I chewed some air. I made my eyes bug. "Looks like he had trouble making up his mind." I made funny noises. "Bet he had trouble on dates." They must've thought the circus was in town and I was practicing for my audition.

"First time I ever seen him without some wiseass remark," Crask said. I bet he'd waited a year to pick a time to drop that one.

Sadler asked, "What you know about this, Garrett?"

"I know it's weird. I never saw anything like it." Well, like part of it. That bottom had been in my small front room for a while. "It's like something out of a freak show."

"Not what I meant."

I knew that. "Zip."

"You sure? You wanted this guy."

"Because he was supposed to have the answers."

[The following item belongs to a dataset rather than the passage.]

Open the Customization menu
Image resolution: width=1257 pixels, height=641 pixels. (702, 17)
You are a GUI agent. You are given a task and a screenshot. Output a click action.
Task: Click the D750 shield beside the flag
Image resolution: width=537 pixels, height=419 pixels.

Sadler gave me the fish-eye. "Don't look like anybody's going to get to empty him out, now."

"No. I guess that's the point." I leaned against a wall, where nobody could get behind me, and gave the room another took. But there wasn't anything there to see. Except that body. Whoever did the job, they left nothing of their own. And they didn't find what they were looking for, else they wouldn't have been there still when Crask and Sadler showed. "Nobody saw nothing, eh?"

"This's TunFaire. What do you think?"

I thought they were lucky to have caught the old man they'd caught. I told him so. He grunted.

"You sure you ain't got nothing to tell us, Garrett?"

"Actually, I do. But let it ride a minute. I want you to understand something. I don't have a client. There's no percentage in me holding out." What's a little white fib amongst friends?

Crask said, "Would you look at this?" He'd gotten distracted in a big way.

"What?" Sadler.

Crask pointed at the body. We looked. I didn't get it till Sadler said, "It's changing." A little more of it was male than had been before.